Las masas están arrinconadas por la crisis económica. La capacidad de respuesta a esta situación no es sólo la capacidad de movilizarse del campesinado, sino que se nota un avance político, ideológico un criterio de clase más claro, una visión mejor del problema del imperialismo y de la necesidad de transformación del poder político para solucionar el problema cotidiano de la gente.

También son muy importantes los cambios que están ocurriendo en el movimiento obrero: mayor combatividad, cierta politización y esto obliga a que las direcciones burocráticas inclusive tengan que radicalizar su discurso para contener esa fuerza que está hirviendo ahí dentro.

El surgimiento público del MPRPP ¿coincide con una situación de reanimamiento del movimiento de masas?

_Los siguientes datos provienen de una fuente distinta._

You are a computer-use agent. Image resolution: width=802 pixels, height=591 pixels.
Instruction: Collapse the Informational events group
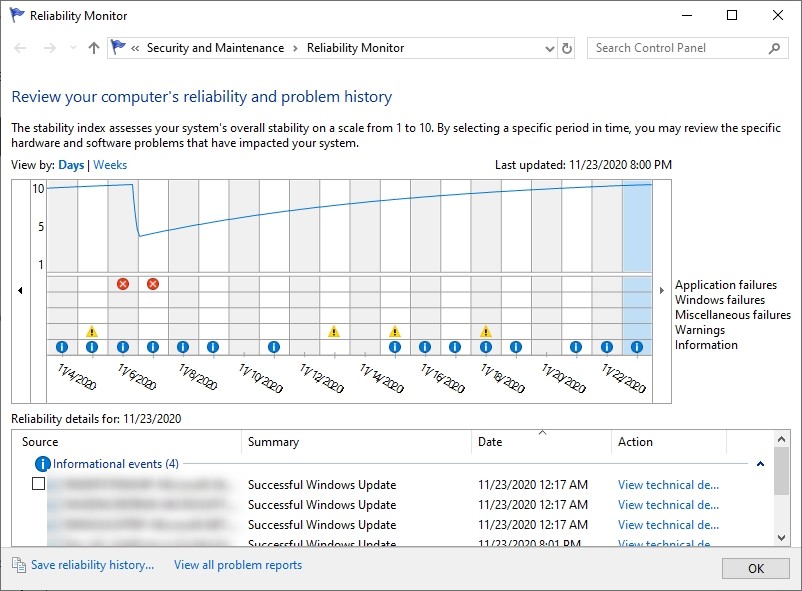tap(761, 464)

Creemos que es una coyuntura muy favorable.

¿Qué posición tienen ustedes sobre la relación con organizaciones revolucionarias en América Latina?

Es imposible plantear la revolución en Paraguay si no se extiende. Paraguay y otros países pueden ser como una espoleta que genera una revolución más generalizada en nuestro continente. No creemos que sea posible desarrollar la revolución en uno solo de nuestros países. Puede explotar en un lugar, pero la obligación de los revolucionarios es articular en la perspectiva de una revolución y transformación continental del sistema de explotación.

Si la revolución en nuestros países no pueden ser aisladas, el contacto y la articulación de los partidos y movimientos revolucionarios de Latinoamérica es uno de los ejes estratégicos. Planteamos que el internacionalismo debe ser revolucionario, que es la cooperación de los partidos para hacer la revolución.

A veces a pesar de las buenas intenciones de los compañeros. Si no se plantea la articulación de una estrategia revolucionaria, se lleva a perder el tiempo en grandes congresos de acuerdos tácticos, que evidentemente encubren la ausencia de lineamientos de la cuestión revolucionaria en su conjunto.

Fuente: Archivo Partido Paraguay Pyahura.